Tuesday, February 5, 2013

Stocks and the January Barometer

Market analysts, prognosticators and soothsayers have been looking at the month of January in an attempt to get a pulse for how the rest of the year will turn out. However, stock investors should take this January’s performance with a grain of salt.

So goes January, so goes the year, according to the so-called January Barometer.

Over the past 11 times the S&P 500 increased more than 5% over the first month of the year, the overall market returned 24.3% on average, with gains ranging from 45% in 1954 to 2.03% in 1987.
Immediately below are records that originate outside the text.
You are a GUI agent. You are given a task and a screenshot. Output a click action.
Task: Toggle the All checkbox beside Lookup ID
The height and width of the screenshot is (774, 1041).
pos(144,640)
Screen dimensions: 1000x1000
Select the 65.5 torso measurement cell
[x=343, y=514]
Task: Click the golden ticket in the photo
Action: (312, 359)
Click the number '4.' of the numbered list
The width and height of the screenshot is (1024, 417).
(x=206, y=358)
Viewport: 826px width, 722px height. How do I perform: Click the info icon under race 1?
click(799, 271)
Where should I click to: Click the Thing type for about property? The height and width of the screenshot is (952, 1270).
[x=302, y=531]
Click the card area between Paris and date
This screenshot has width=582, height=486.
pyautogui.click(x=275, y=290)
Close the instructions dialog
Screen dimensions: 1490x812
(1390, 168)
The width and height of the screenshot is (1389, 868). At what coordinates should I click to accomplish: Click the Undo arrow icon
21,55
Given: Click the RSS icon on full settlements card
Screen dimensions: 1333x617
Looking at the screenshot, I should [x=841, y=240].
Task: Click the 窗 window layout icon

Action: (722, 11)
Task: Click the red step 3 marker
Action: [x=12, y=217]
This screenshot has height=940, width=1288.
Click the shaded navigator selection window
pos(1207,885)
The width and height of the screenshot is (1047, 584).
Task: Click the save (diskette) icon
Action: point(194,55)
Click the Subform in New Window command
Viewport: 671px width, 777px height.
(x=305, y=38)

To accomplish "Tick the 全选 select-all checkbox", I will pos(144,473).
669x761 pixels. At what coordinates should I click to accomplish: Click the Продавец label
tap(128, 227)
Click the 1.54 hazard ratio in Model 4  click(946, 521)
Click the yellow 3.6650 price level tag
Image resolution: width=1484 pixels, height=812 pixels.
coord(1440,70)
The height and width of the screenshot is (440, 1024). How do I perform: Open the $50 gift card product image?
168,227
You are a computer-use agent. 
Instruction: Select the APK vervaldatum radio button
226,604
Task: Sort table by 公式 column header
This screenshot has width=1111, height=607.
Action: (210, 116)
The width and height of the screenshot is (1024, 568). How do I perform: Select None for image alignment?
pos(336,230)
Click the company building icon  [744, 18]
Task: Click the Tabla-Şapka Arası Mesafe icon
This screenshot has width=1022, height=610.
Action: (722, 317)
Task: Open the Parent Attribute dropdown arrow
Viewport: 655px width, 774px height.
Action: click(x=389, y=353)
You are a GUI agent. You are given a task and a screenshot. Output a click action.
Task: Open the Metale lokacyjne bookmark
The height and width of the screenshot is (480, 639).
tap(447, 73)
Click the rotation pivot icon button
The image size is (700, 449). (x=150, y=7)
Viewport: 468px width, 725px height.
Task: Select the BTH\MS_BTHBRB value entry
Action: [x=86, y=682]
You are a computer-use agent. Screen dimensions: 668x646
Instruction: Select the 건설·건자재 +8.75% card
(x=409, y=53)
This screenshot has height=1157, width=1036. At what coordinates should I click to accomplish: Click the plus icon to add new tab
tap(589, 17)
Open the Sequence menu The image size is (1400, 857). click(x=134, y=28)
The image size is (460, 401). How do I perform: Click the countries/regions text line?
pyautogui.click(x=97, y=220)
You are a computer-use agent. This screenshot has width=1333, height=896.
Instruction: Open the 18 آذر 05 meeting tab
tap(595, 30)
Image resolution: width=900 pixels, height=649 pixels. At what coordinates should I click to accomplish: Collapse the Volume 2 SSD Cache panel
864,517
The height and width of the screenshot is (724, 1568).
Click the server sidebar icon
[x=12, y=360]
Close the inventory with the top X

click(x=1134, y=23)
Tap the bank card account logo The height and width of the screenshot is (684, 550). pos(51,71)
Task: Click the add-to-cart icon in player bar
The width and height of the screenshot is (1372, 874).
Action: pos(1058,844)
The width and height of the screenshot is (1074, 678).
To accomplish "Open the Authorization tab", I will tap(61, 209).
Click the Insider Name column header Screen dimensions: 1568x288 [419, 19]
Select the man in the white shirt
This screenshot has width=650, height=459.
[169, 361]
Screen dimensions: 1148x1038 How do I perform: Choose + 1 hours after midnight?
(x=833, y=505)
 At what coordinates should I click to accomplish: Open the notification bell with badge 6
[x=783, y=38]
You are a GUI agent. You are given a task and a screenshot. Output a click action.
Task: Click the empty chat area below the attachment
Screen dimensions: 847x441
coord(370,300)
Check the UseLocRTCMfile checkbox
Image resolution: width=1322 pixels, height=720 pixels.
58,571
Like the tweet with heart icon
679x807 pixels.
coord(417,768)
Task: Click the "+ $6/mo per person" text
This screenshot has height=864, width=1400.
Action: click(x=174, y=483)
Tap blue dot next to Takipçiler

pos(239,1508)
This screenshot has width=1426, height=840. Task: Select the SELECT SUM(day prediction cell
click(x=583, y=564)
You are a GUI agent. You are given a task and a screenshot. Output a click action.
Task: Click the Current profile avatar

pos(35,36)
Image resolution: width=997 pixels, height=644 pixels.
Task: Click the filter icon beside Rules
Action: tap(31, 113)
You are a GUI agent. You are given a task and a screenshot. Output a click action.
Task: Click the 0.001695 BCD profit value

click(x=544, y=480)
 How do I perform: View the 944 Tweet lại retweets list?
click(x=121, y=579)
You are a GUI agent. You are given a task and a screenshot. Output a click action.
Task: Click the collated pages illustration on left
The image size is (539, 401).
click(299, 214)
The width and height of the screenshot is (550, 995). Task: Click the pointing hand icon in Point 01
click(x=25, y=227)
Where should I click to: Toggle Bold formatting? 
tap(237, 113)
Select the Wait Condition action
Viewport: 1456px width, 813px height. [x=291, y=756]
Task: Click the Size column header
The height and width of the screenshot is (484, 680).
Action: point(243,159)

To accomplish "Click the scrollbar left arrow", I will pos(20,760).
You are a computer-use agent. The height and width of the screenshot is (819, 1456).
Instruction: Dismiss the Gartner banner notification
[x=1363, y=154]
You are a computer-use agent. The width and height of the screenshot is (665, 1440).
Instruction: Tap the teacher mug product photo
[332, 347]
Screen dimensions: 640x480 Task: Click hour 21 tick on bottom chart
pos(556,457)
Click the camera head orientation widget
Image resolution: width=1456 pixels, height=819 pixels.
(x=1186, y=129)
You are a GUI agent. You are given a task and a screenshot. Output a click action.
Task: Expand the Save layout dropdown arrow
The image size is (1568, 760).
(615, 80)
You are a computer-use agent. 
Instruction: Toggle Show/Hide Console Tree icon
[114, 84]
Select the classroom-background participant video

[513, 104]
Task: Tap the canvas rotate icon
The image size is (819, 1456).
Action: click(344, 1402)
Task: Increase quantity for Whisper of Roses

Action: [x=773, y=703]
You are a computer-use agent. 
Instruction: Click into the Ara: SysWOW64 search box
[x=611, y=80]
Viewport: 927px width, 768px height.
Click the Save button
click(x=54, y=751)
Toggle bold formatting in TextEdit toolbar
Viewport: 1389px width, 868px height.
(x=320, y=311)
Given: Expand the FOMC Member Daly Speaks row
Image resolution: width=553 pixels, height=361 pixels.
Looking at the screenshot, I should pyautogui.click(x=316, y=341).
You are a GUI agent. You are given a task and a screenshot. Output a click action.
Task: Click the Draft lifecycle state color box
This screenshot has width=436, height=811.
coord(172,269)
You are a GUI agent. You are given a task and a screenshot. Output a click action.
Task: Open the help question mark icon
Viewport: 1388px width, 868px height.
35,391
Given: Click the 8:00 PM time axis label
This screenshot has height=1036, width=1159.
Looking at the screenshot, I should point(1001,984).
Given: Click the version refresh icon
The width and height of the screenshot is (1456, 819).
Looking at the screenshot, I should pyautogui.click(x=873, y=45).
Looking at the January 5-Day Rule – an indication of the bullish or bearish nature for the rest of the year, 2013 could be shaping up for a bullish bias, with some calling for the S&P 500 to end the year at 1,655. The first five day’s performance has successfully called the S&P 500′s direction 33 out of 39 years where the condition was met.

J.C. Parets at All Star Charts has an in-depth look at the January Barometer. “When the month of January records a gain, as measured by the S&P500 Index, history suggests that the rest of the year will serve as a benefactor, and finish in the black as well. Since 1950, this indicator has an incredible 88.7% accuracy ratio,” he writes. “Unfortunately, history doesn’t speak too favorably for February in terms of seasonality, especially in post-election years.”

Source:  Tom Lydon, ETF Trends

The information contained in this article does not constitute a recommendation, solicitation, or offer by D2 Capital Management, LLC or its affiliates to buy or sell any securities, futures, options or other financial instruments or provide any investment advice or service. D2, its clients, and its employees may or may not own any of the securities (or their derivatives) mentioned in this article.